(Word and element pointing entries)
* start *
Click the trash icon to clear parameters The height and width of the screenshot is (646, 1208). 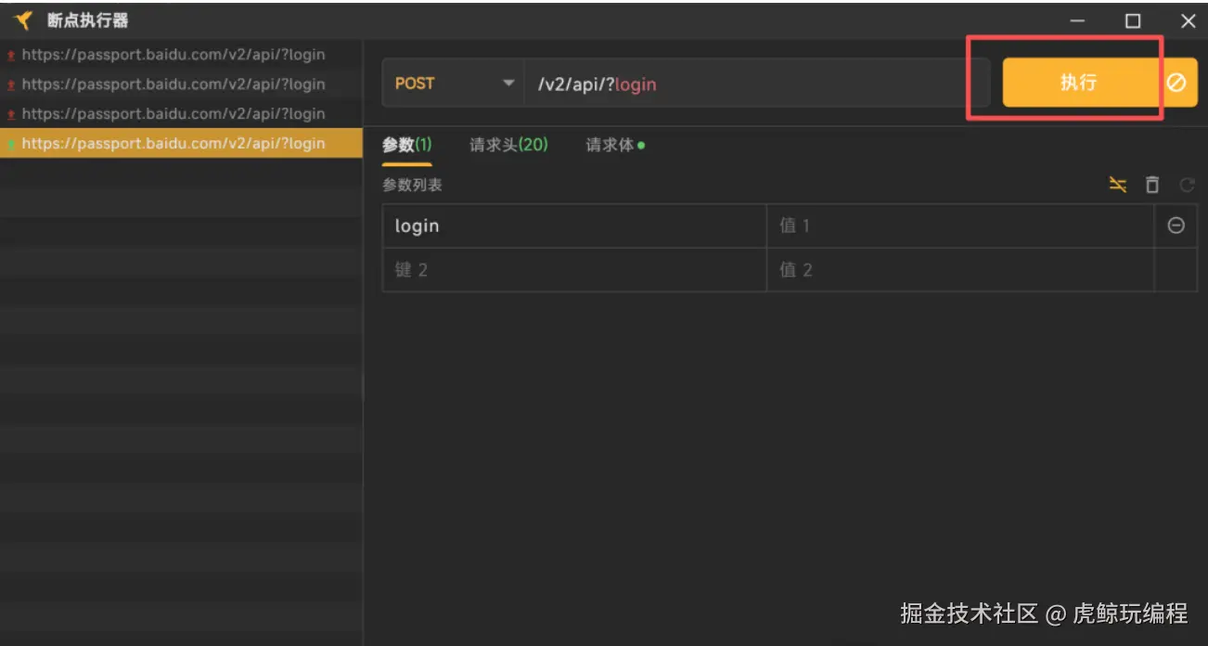1152,185
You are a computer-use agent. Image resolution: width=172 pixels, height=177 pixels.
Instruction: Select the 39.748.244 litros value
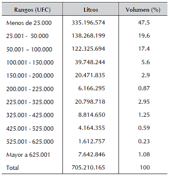coord(90,62)
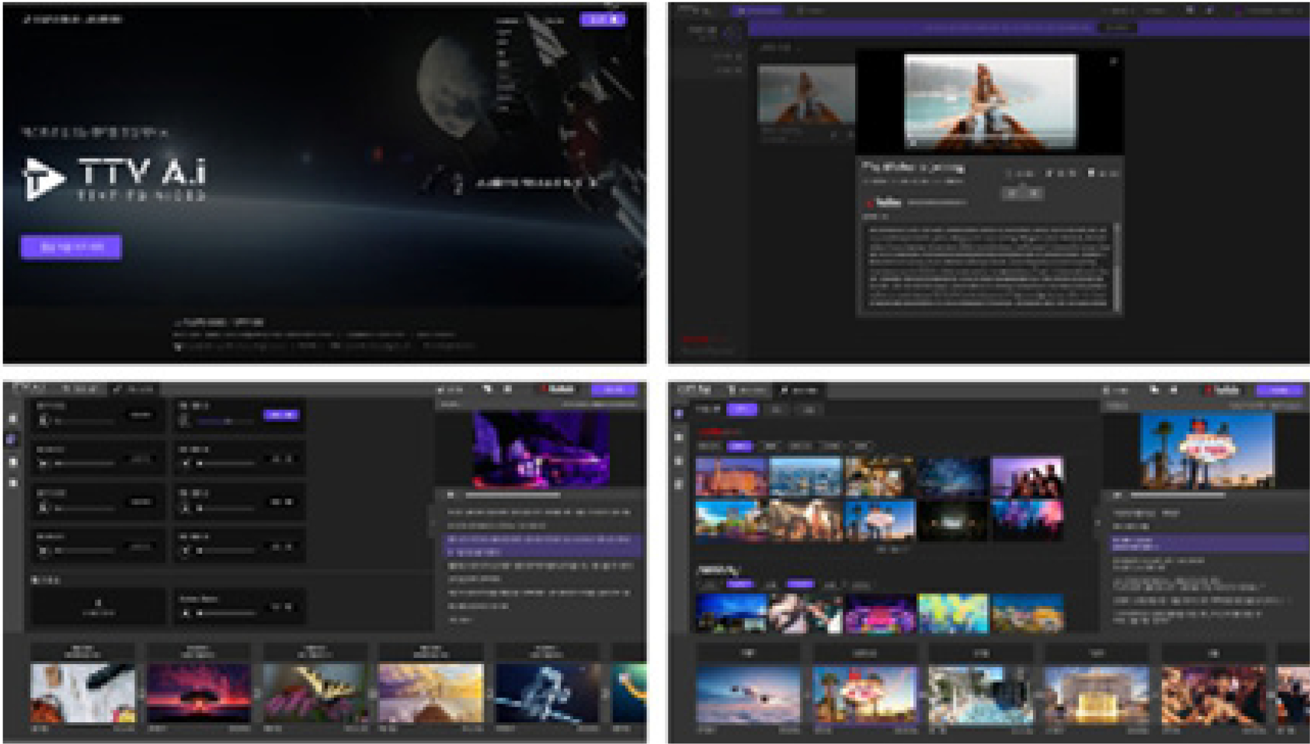Switch to the purple highlighted tab above the Las Vegas image search results
This screenshot has height=744, width=1310.
click(742, 409)
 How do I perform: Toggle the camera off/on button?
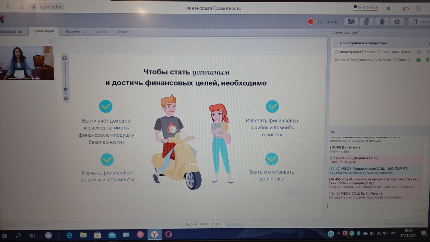[x=352, y=21]
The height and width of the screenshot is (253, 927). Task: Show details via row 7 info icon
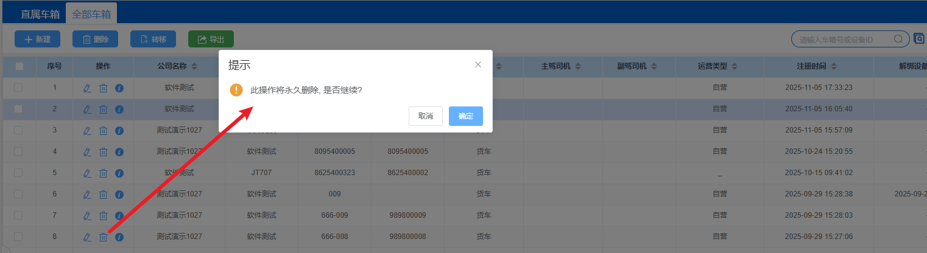pos(119,216)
* end *
* Problem details *
Can you reproduce the records word for word, from the line containing "You are a computer-use" through the end of the records, both ends included, leaving out the pictures?

* Worked answer *
You are a computer-use agent. Image resolution: width=172 pixels, height=177 pixels.
Instruction: Select the 39.748.244 litros value
coord(90,62)
Switch to the purple highlighted tab above the Las Vegas image search results
This screenshot has height=744, width=1310.
click(742, 409)
 How do I perform: Toggle the camera off/on button?
[x=352, y=21]
The height and width of the screenshot is (253, 927). Task: Show details via row 7 info icon
pos(119,216)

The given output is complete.